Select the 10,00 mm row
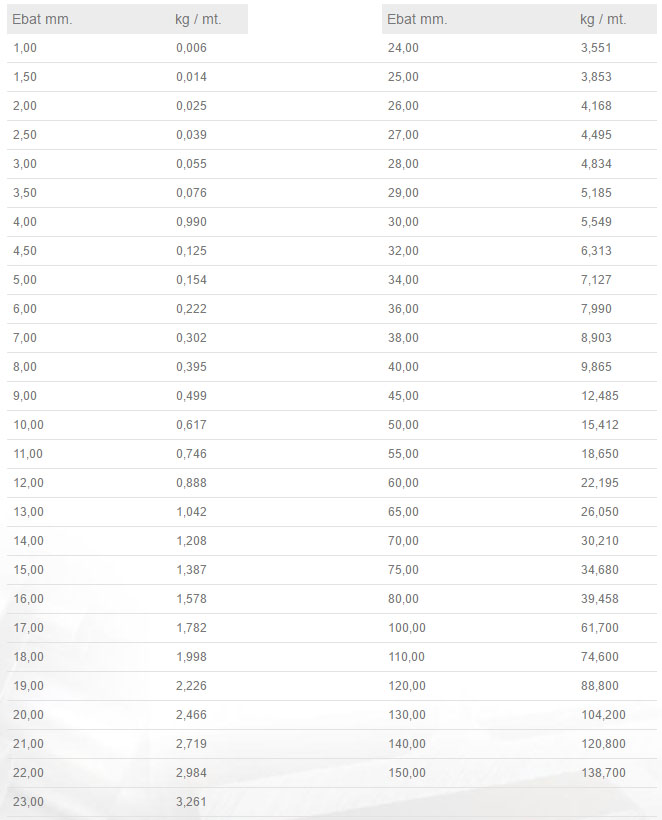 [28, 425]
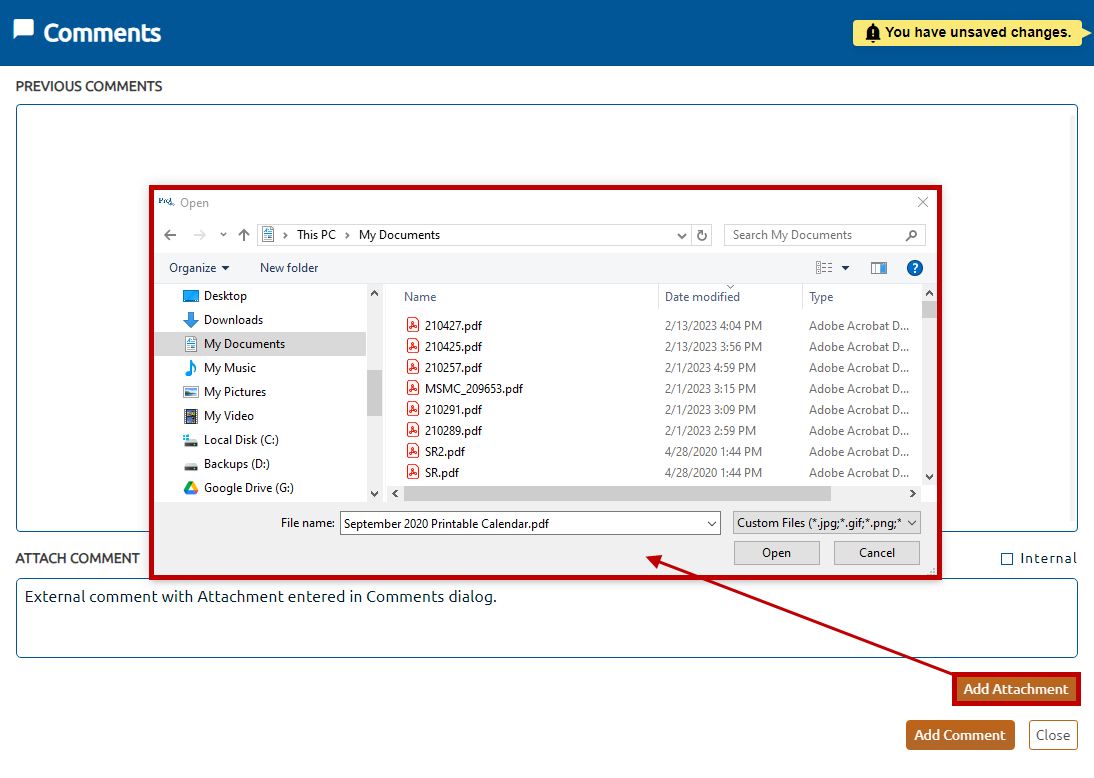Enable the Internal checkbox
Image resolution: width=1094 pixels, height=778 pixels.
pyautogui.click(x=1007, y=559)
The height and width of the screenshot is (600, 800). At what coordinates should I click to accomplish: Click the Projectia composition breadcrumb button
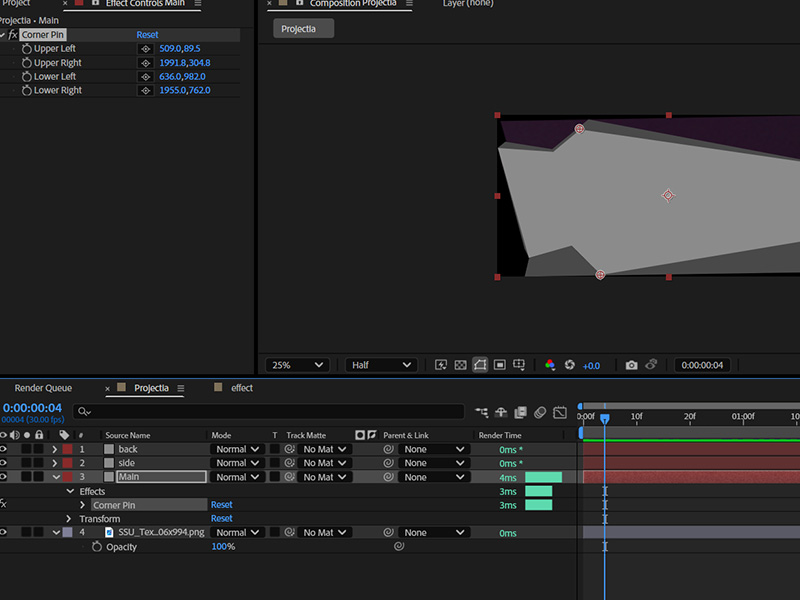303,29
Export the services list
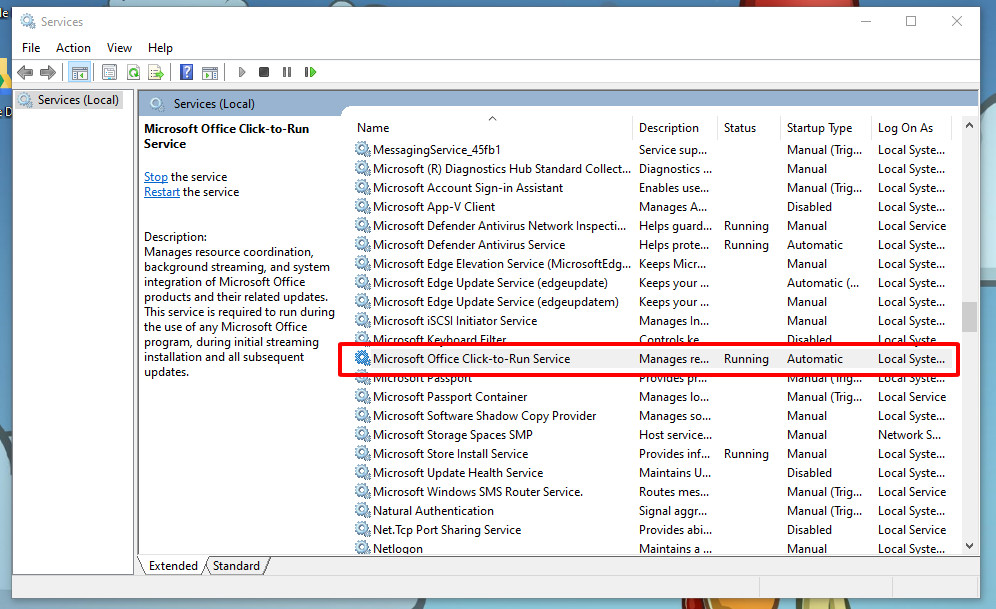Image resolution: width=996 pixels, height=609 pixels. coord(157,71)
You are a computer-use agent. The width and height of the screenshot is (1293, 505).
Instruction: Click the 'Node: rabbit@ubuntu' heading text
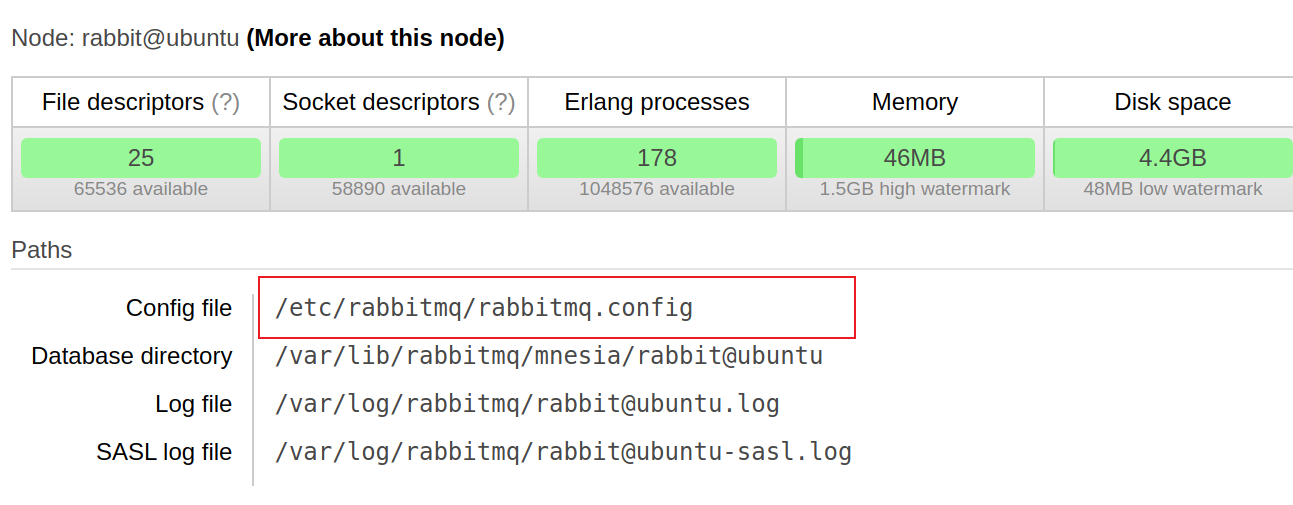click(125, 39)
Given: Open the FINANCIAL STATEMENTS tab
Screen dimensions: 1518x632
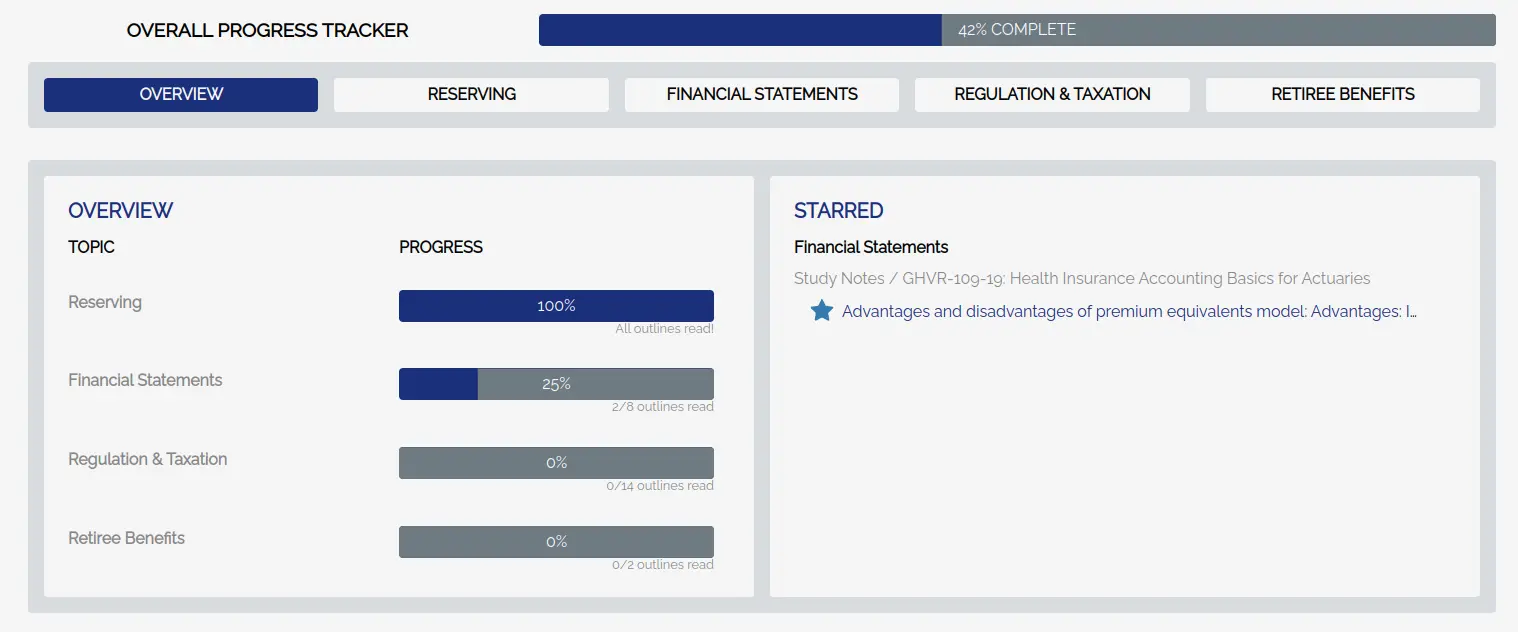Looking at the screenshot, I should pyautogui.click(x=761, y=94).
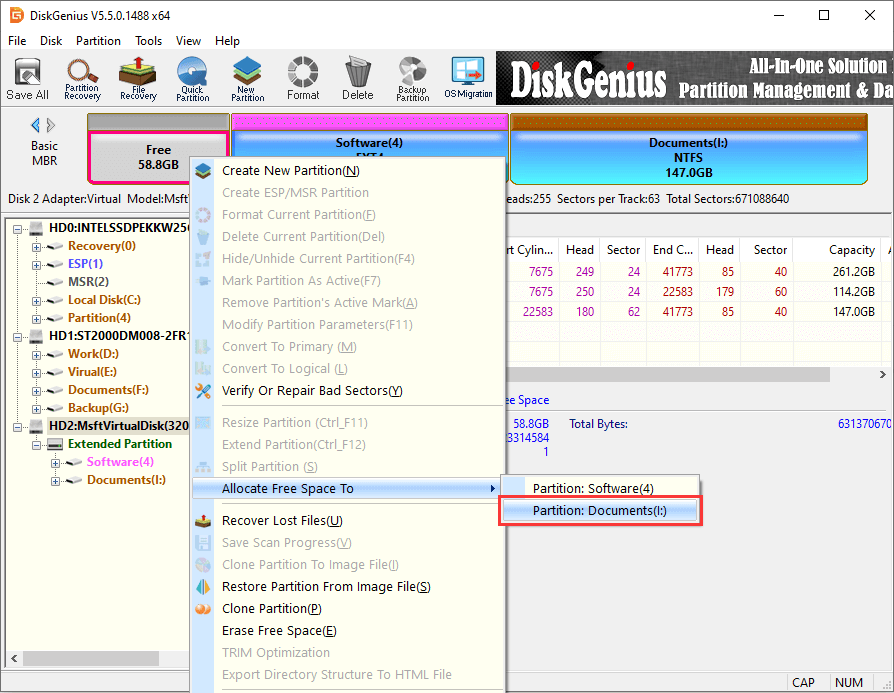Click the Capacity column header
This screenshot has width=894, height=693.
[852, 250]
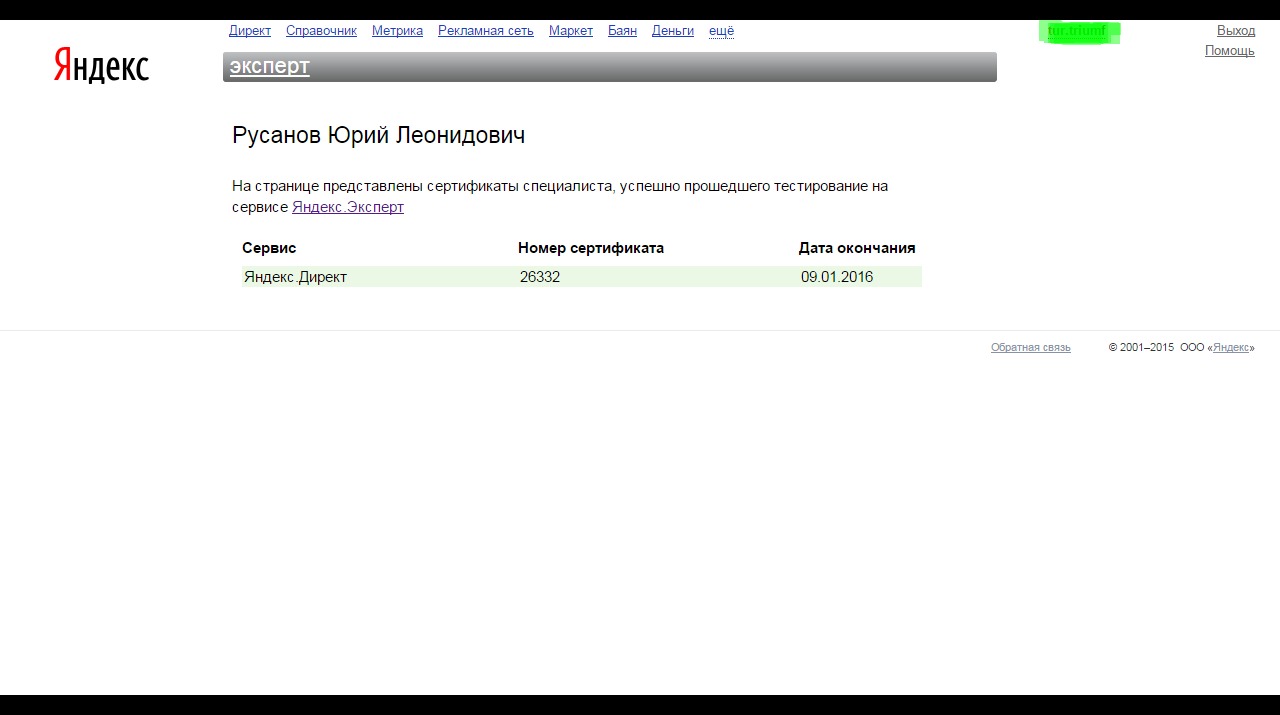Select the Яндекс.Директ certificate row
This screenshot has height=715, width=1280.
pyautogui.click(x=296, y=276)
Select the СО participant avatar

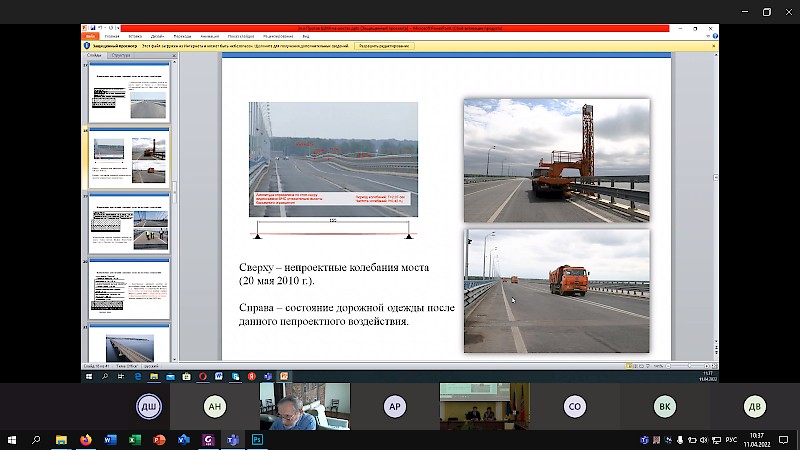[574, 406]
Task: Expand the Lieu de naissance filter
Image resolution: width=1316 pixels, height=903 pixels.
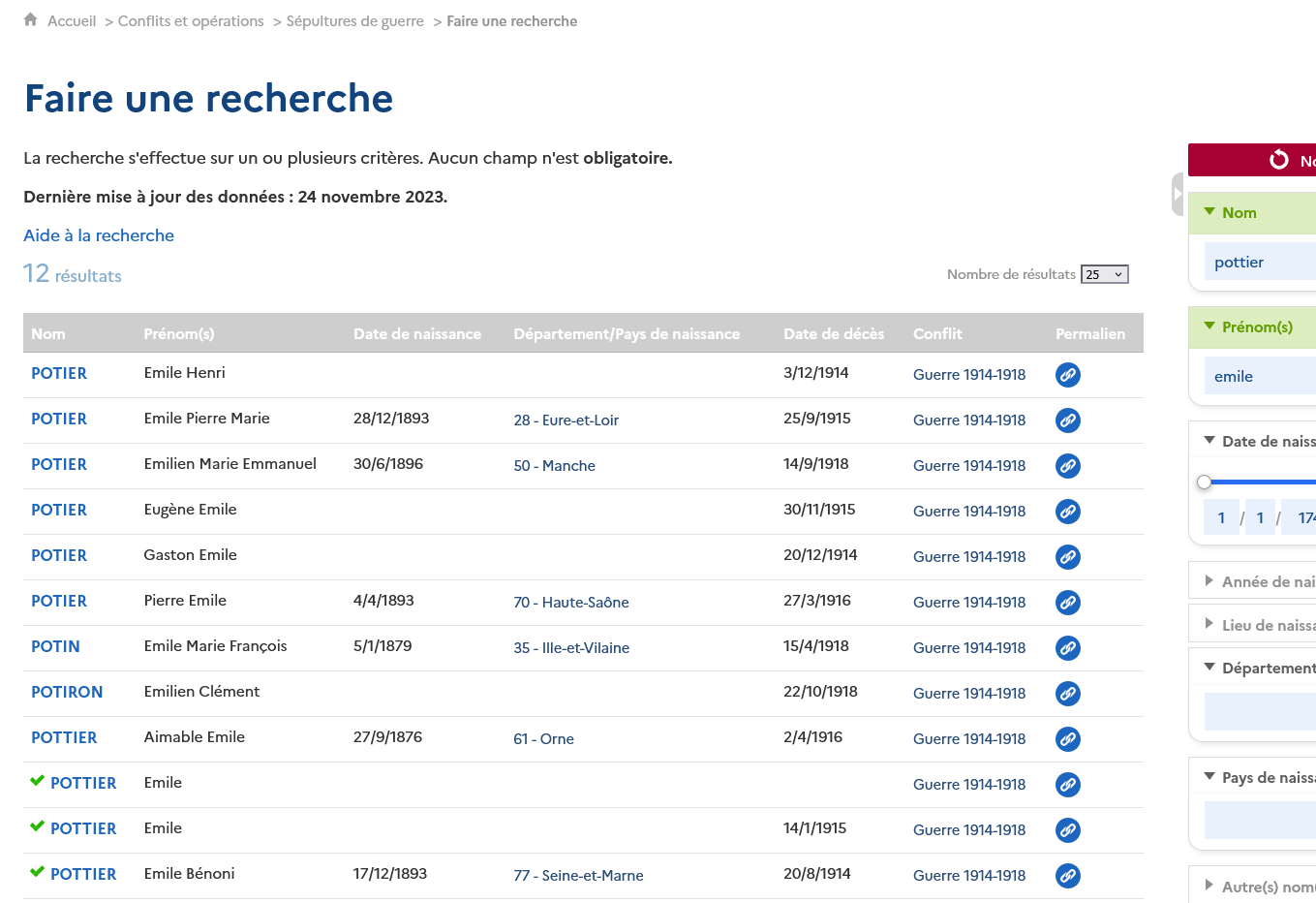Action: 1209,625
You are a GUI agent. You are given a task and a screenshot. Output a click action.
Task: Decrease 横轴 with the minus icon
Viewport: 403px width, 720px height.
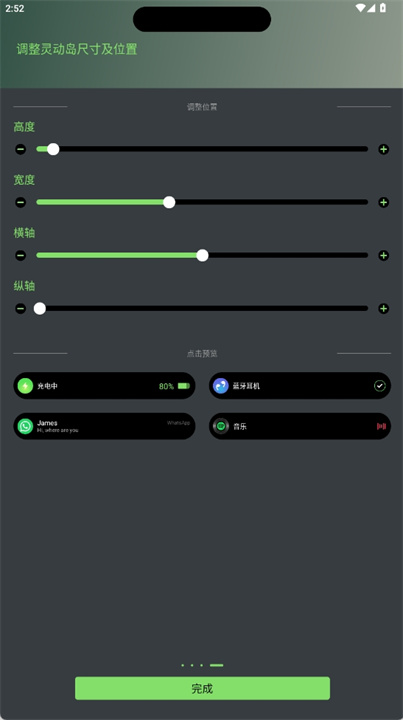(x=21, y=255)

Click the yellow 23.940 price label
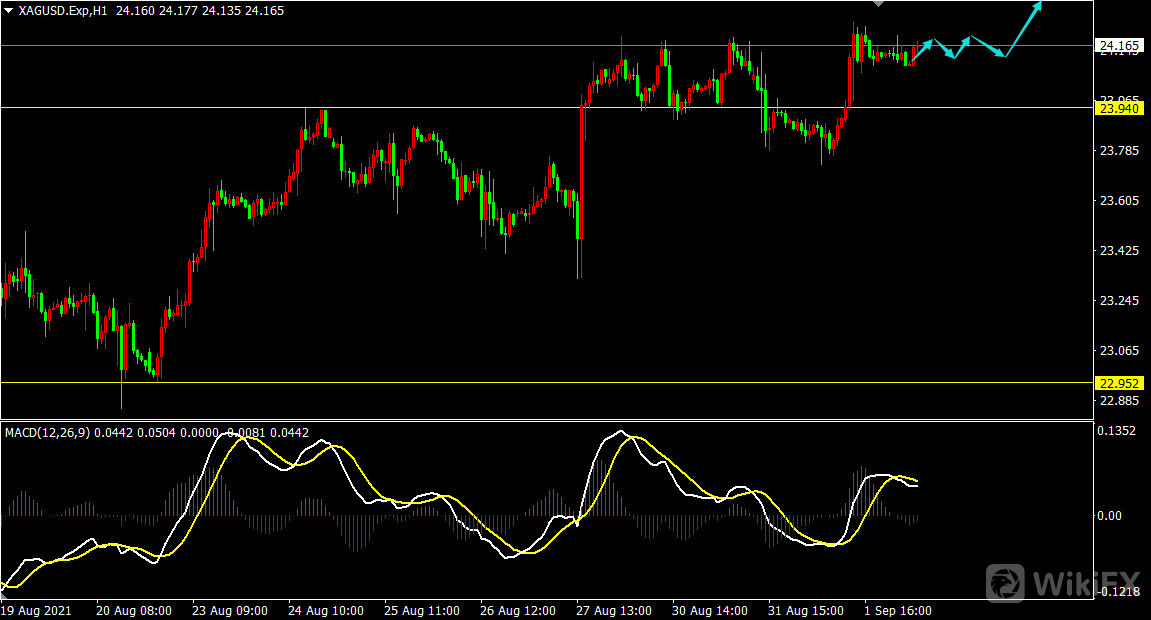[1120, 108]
_ _ _ _ _ _ _
◆ TASK DESCRIPTION
The records above are to be restated word for word, excluding all pictures.

◆ FINISHED TASK
Select the 10,00 mm row
 [28, 425]
Enable the Internal checkbox
Image resolution: width=1094 pixels, height=778 pixels.
pyautogui.click(x=1007, y=559)
The height and width of the screenshot is (600, 800). At what coordinates should I click to accomplish: Click the Projectia composition breadcrumb button
303,29
Export the services list
Image resolution: width=996 pixels, height=609 pixels. coord(157,71)
You are a computer-use agent. The width and height of the screenshot is (1293, 505).
Instruction: Click the 'Node: rabbit@ubuntu' heading text
click(125, 39)
Given: Open the FINANCIAL STATEMENTS tab
Screen dimensions: 1518x632
Looking at the screenshot, I should pyautogui.click(x=761, y=94).
Click the Capacity column header
This screenshot has width=894, height=693.
[852, 250]
Select the Яндекс.Директ certificate row
This screenshot has height=715, width=1280.
pyautogui.click(x=296, y=276)
Select the СО participant avatar

[574, 406]
Task: Expand the Lieu de naissance filter
Image resolution: width=1316 pixels, height=903 pixels.
Action: 1209,625
You are a GUI agent. You are given a task and a screenshot. Output a click action.
Task: Decrease 横轴 with the minus icon
Viewport: 403px width, 720px height.
(x=21, y=255)

Click the yellow 23.940 price label
[1120, 108]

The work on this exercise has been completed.